* [Information shown]:
═══

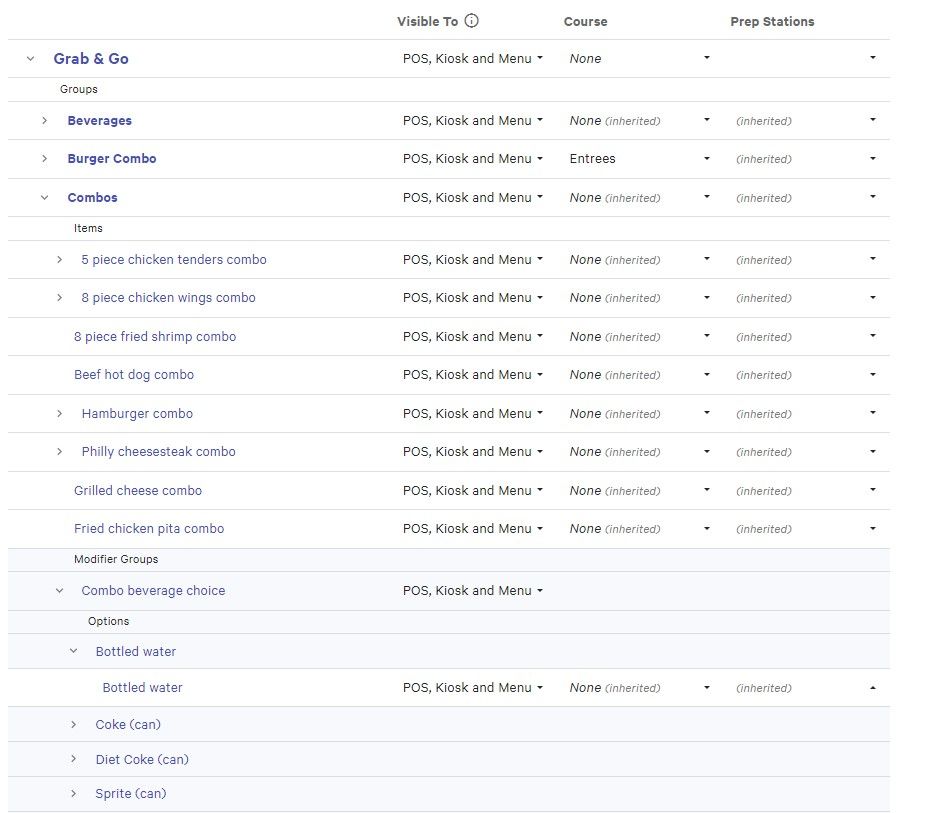Open Burger Combo course dropdown
The height and width of the screenshot is (813, 927).
pos(706,159)
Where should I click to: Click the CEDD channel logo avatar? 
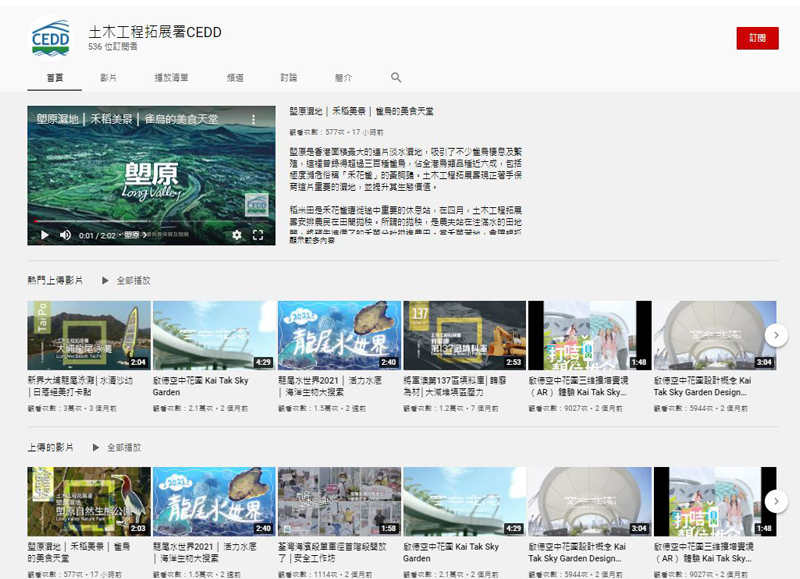point(51,37)
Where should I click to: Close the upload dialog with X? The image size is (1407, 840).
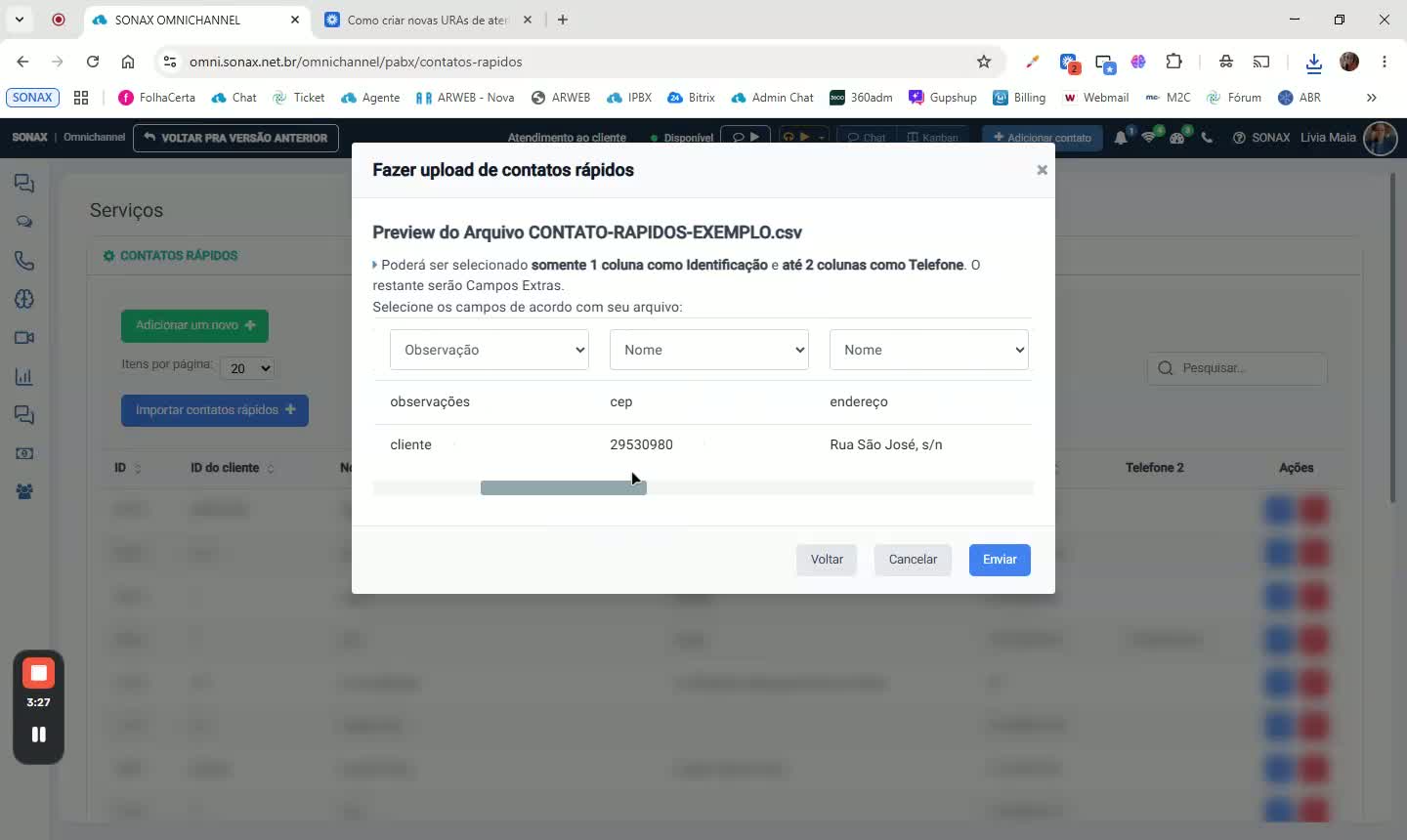coord(1042,170)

═══

* [Written exercise]:
Rewrite the items from the line with "Where should I click to: Click" through the end of the items, swapping "upload dialog" for "upload window" and leaving everything else as it is. Omit the pictures.

* [Correct response]:
Where should I click to: Click the CEDD channel logo avatar? 
point(51,37)
Where should I click to: Close the upload window with X? The image size is (1407, 840).
coord(1042,170)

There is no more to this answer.